Some “tools of the trade” are specific. Carpenters need hammers. Programmers need computers. Good business information systems, however, are a critical tool for all businesses. They allow you to monitor profitability, manage inventory and products, respond to customer demands, improve financial management and provide banks, partners, investors and key stakeholders with vital and timely information.
Well designed and implemented business information systems should provide the information management and outside parties need to make informed and timely decisions about the operating health of the company.

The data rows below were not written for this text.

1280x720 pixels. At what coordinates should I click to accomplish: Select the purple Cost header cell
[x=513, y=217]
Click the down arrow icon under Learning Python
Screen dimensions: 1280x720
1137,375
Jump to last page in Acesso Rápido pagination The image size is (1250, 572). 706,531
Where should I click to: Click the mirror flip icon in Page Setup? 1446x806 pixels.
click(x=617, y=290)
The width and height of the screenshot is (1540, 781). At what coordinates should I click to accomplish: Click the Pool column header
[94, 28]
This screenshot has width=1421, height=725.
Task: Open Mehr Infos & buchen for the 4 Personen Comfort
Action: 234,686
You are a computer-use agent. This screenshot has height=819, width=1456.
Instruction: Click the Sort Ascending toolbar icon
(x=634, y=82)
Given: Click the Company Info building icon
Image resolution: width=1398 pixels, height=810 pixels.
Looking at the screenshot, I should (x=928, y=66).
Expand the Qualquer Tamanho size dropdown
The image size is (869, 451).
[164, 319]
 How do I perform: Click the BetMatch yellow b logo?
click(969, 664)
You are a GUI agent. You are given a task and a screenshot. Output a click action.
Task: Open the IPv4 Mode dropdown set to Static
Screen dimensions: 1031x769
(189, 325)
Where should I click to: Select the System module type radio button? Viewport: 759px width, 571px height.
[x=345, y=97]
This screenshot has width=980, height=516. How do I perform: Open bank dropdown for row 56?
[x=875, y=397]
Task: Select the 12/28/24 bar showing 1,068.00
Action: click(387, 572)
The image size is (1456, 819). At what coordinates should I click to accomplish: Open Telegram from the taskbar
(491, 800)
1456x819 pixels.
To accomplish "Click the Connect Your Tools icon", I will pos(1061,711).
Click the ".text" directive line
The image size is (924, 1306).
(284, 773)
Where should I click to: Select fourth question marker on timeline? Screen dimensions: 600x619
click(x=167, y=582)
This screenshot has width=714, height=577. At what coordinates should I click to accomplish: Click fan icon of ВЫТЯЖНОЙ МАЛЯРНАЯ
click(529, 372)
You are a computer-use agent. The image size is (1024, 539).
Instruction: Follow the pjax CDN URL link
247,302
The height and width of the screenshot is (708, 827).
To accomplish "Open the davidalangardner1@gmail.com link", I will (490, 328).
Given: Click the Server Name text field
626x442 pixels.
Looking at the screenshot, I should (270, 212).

The old adage “Knowledge is Power” is especially relevant when, for example, a business owner considers the
need to have information available to assess the profitability of a new product they are selling or their bank needs timely and accurate financial information about the company to assess the borrowing capacity before the owner undertakes a significant expansion.
In addition, better use of company resources and quicker response time to customers can be a significant competitive advantage to companies that implement effective systems to automate routine business tasks. Businesses however do need to undergo a strong analysis of the return on investment of implementing a new system; as many companies can historically attest to, not all investments in technology end up saving the time or money that was originally expected.
And, most importantly, remember that a business information system is only as good as the people supporting and using it; the best designed systems are useless if no one in the company can figure out how to access the right reports or input information into the system correctly. More often than not, a system fails not because the software itself was designed poorly, but because the users were never trained correctly on the system in the first place.